秋水地下燃料貯蔵庫のヒューム管
今回は千葉県柏市花野井に残る「ヒューム管」だべ
トッポみたいなパイプが住宅街の中に残っていますね!
1944年8月、日本本土を襲う米軍機「B-29(ボーイング B-29 スーパーフォートレス)」の迎撃の為、ある戦闘機の開発が進められていました。
その戦闘機の名前は「秋水(シュンスイ)」。
航空機の種別としては「局地戦闘機」とされ、本土上空の防衛に活躍する予定でした。
「秋水」は、技術将校がドイツから持ち帰った「メッサーシュミット(Me163)」の設計図を参考に陸海軍共同で開発されました。
ロケットエンジン搭載で、三菱重工業を中心にロケットエンジンは陸軍、機体は海軍が担当しました。
時速は約900m、高度1万mまで約3分半で上昇、装備した30㎜機銃で敵機を撃墜して滑空しておりてくるという戦闘機でした。
1945年7月には試作機が試験飛行を行いましたが、上昇中に発動機(特呂2号/KR‐10)が停止した後に墜落、操縦士が死亡しました。

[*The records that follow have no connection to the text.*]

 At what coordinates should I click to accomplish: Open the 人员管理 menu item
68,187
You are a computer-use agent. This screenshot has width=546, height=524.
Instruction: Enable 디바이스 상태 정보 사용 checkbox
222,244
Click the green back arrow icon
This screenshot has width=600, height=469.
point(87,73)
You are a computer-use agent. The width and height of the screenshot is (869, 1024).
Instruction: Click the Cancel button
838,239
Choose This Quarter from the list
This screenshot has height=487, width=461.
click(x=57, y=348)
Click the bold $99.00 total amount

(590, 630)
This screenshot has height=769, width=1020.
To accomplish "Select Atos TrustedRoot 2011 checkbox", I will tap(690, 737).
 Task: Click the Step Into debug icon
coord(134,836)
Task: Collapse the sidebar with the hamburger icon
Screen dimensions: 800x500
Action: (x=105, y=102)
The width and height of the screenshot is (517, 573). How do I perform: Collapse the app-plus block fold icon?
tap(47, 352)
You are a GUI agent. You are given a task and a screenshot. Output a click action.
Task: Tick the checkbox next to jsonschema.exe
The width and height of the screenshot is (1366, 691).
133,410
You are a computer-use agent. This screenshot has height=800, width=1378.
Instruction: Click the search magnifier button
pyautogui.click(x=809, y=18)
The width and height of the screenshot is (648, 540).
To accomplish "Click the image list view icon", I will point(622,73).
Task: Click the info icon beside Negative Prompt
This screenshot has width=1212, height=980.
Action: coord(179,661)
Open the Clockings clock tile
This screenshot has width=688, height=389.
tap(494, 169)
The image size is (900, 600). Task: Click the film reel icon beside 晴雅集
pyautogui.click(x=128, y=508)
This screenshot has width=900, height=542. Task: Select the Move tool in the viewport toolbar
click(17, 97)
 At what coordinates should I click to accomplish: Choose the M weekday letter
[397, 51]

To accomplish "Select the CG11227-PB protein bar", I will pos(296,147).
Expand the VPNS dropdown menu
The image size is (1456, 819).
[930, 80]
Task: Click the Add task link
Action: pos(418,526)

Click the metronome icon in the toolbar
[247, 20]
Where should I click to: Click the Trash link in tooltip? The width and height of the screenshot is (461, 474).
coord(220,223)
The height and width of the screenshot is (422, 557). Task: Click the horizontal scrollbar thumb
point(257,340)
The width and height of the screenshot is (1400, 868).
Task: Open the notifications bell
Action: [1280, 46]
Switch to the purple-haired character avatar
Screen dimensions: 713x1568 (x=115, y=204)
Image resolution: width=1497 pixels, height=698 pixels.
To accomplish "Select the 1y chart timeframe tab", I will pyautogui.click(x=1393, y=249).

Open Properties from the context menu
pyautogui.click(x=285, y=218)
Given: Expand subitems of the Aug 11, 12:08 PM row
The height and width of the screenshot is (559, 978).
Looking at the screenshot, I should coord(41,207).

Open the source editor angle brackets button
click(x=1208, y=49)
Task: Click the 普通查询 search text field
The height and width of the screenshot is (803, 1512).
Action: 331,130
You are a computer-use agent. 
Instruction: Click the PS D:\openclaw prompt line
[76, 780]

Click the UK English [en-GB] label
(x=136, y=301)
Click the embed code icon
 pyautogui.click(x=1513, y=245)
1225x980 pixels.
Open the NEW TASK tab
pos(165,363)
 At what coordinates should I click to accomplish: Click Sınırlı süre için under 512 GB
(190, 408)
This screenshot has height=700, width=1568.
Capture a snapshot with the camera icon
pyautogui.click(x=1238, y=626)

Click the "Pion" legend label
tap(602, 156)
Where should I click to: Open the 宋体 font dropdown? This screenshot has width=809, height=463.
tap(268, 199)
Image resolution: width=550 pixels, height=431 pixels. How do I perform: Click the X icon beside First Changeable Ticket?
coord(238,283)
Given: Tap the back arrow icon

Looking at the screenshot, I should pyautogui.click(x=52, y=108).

その後終戦となったので、実際に本土の空で秋水を見ることはありませんでした。
局地戦闘機「秋水」の燃料は、甲液(過酸化水素)と乙液(メタノール+水化ヒドラジン)を化学反応させるものでした。
今回紹介する千葉県柏市花野井の遺構は、燃料に使用した過酸化水素を保存した地下保存庫の通気口です。
「ヒューム管」と呼ばれ、現在でも住宅街の中に残されています。
このヒューム管が残る花野井地区の西側、現:柏市柏の葉周辺に「柏飛行場」がありました。
柏飛行場は、藤ヶ谷飛行場・成増飛行場・谷田部飛行場・厚木飛行場と共に、秋水の基地に指定されます。
水化ヒドラジンを保管した地下保存庫は大室地区にありましたが、現在は宅地開発により跡形もなくなっています。